In the 50s and 60s, science and technology meant not only computers, but also space, underwater cities, energy, nuclear power, etc. Now, he said, when we talk about technology, we pretty much just mean computer technology. 
He doesn't question that we're doing great things in the Internet and in mobile, and that's enough to dramatically improve business efficiency.  But he reiterated the subtitle manifesto of his Founder's Fund: "We wanted flying cars, instead we got 140 characters." That's not meant as a critique of Twitter as a company, but "it's not clear it's enough to bring our civilization to the next level," he said.
This speaks to a theme I've been banging on all along. Just because something exists on paper, doesn't mean it exists off of it. Science fiction films conditioned us to expect a lot of great things that required expenditures of resources that simply made them untenable. Star Trek can't exist without energy and lightspeed travel that goes way beyond most physicist's wildest speculations.

And then there is the inconvenient fact that after a long period of technological stasis (the 17th Century AD isn't all that technology dissimilar to the 17th Century BC), we had a burst of creativity, but now the default setting of 'painfully slow, incremental progress' seems to be reasserting itself.
Air travel is nearly identical today as it was in the 1960s- in fact many 1960s airframes are still in use. Some cars drive themselves, some use electricity, but they don't fly. Hovercraft are not consumer products. Pops doesn't take the minicopter to work every day. There are some very interesting bullet and maglev trains out there, but that's old technology and most commuter trains still use diesel or electric engines.
Some of the futuristic technology that does make it to market fails simply because it offers an awkward consumer experience- Google Glass has been discontinued, for instance. Others- such as virtual reality- require such labor-intensive market prep that they become financially untenable.
You may have noticed you don't hear much about Transhumanism lately. Again, another case of concept failing when it came to the application stage. The Singularity may well come, but unless major breakthroughs are made, breakthroughs that require sums of money there's no evidence are being spent, it will come and go without us. 
Who really wants to go first when you think about, being carved up like a turkey in hopes of some promised digital immortality?

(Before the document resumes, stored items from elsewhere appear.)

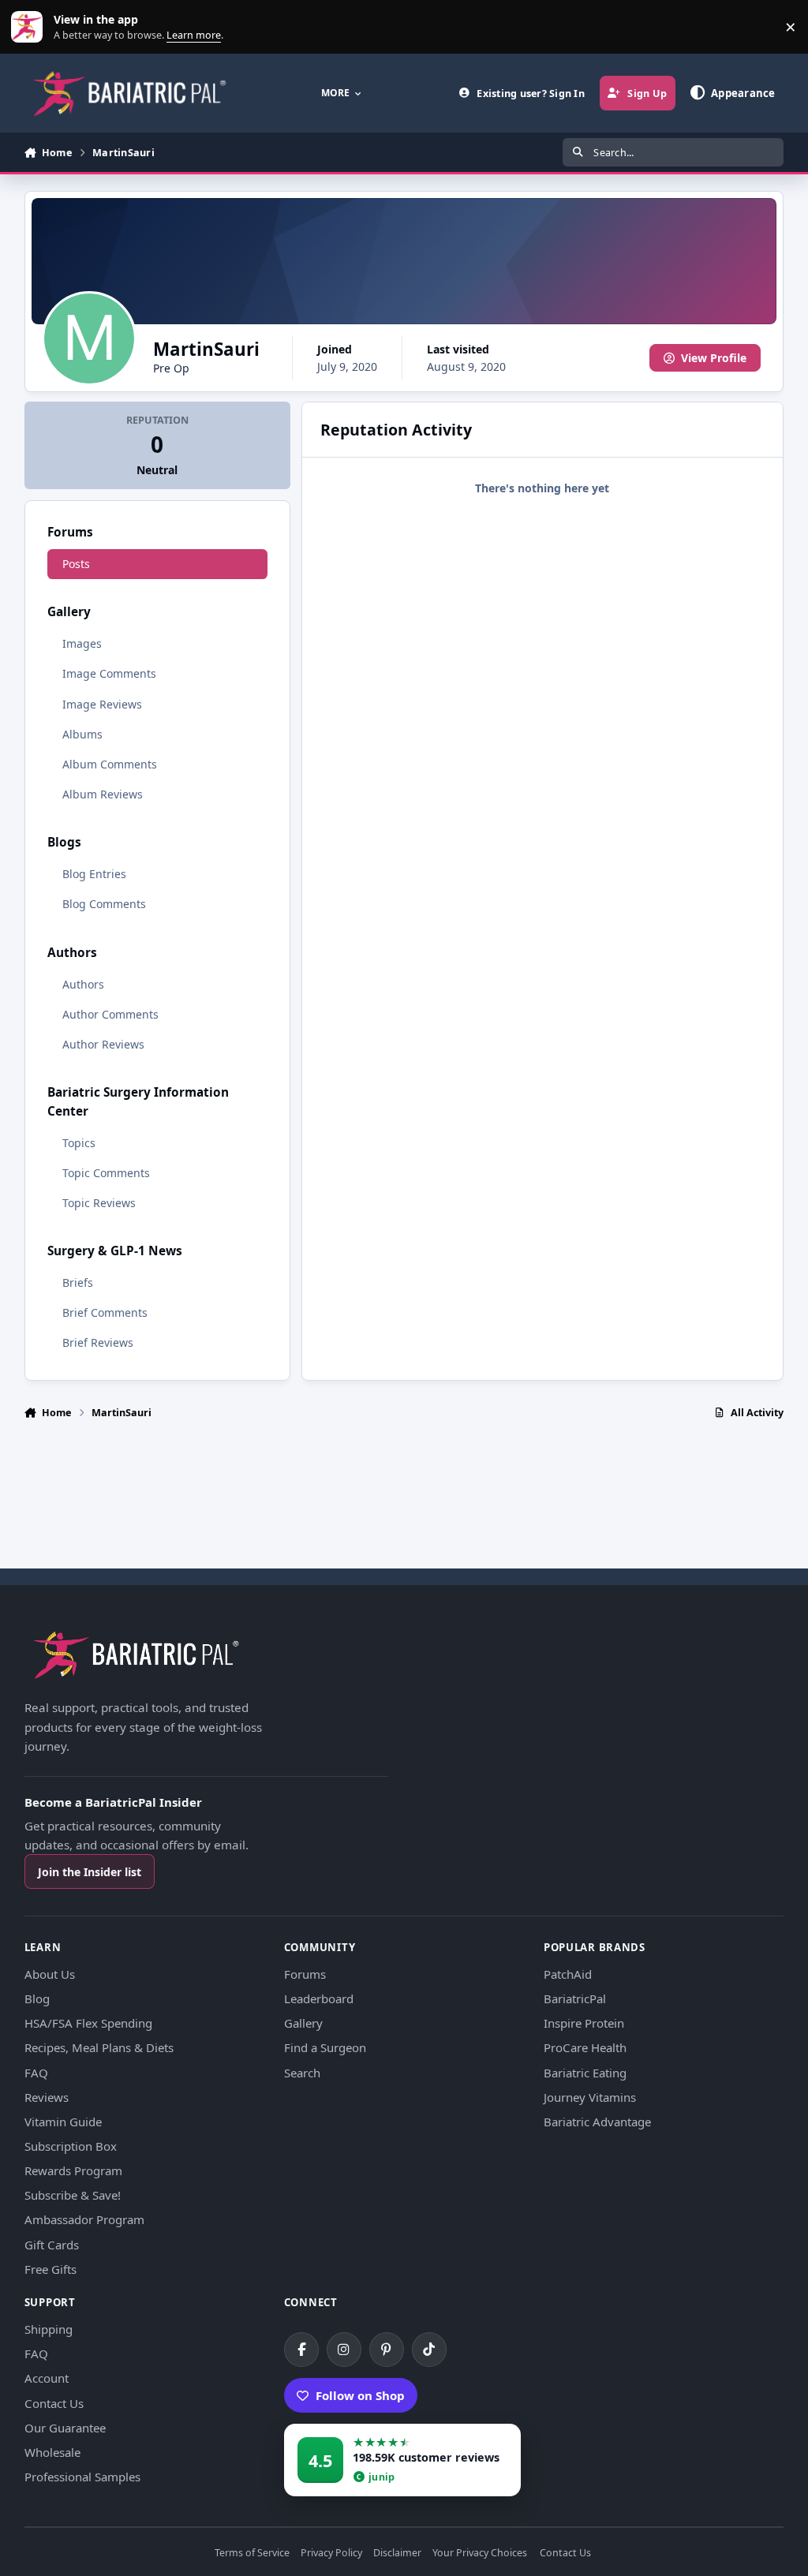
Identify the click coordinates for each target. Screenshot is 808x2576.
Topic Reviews (99, 1202)
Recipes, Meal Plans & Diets (99, 2047)
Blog (37, 1998)
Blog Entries (94, 873)
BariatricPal (575, 1998)
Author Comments (110, 1014)
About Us (49, 1974)
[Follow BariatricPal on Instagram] (344, 2349)
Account (46, 2378)
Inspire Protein (584, 2023)
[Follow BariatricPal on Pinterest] (386, 2349)
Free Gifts (50, 2269)
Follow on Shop (360, 2395)
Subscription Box (70, 2146)
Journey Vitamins (590, 2097)
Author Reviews (103, 1044)
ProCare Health (585, 2047)
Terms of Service (252, 2553)
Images (82, 643)
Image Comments (109, 673)
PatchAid (568, 1974)
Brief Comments (105, 1312)
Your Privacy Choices (479, 2553)
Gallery (303, 2023)
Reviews (46, 2097)
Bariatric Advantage (597, 2121)
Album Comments (109, 764)
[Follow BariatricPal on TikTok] (429, 2349)
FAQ (36, 2073)
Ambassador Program (84, 2219)
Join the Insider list (89, 1871)
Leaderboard (319, 1998)
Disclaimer (397, 2553)
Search (302, 2073)
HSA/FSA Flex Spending (88, 2023)
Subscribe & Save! (72, 2195)
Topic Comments (106, 1172)
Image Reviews (102, 704)
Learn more (30, 27)
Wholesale (52, 2452)
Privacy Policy (331, 2553)
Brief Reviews (97, 1342)
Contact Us (54, 2403)
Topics (78, 1142)
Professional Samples (82, 2476)
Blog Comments (104, 903)
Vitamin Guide (63, 2121)
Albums (82, 734)
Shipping (48, 2329)
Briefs (77, 1282)
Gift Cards (51, 2245)
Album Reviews (102, 794)
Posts (76, 563)
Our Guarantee (65, 2428)
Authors (83, 984)
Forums (305, 1974)
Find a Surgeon (325, 2047)
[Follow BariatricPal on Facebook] (301, 2349)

For the foreseeable future, we'll still be fragile bags of meat, subject to the same limitations- and not a few new ones- that our ancestors were. This probably helps to account for the continuing popularity of the superhero mythos, as well as the popularity of genres like urban fantasy, while science fiction itself recedes to a small and increasingly fractious priesthood. 
Hell, even the growing popularity of Gnosticism is a byproduct of the Atom's dictatorial rule. I mean, they called it first, didn't they?
How to deal with the tyranny of the Atom is going to be a major conundrum. It's going to take the best minds of the future to overcome, and it probably won't be an elective debate. I think circumstances will force us to confront these issues once and for all. We haven't changed our basic, workaday technology- not really- because it's been easier not to. 
That most likely will not be an option in the near future.

UPDATE: Well, we're getting Pluto. After a fashion.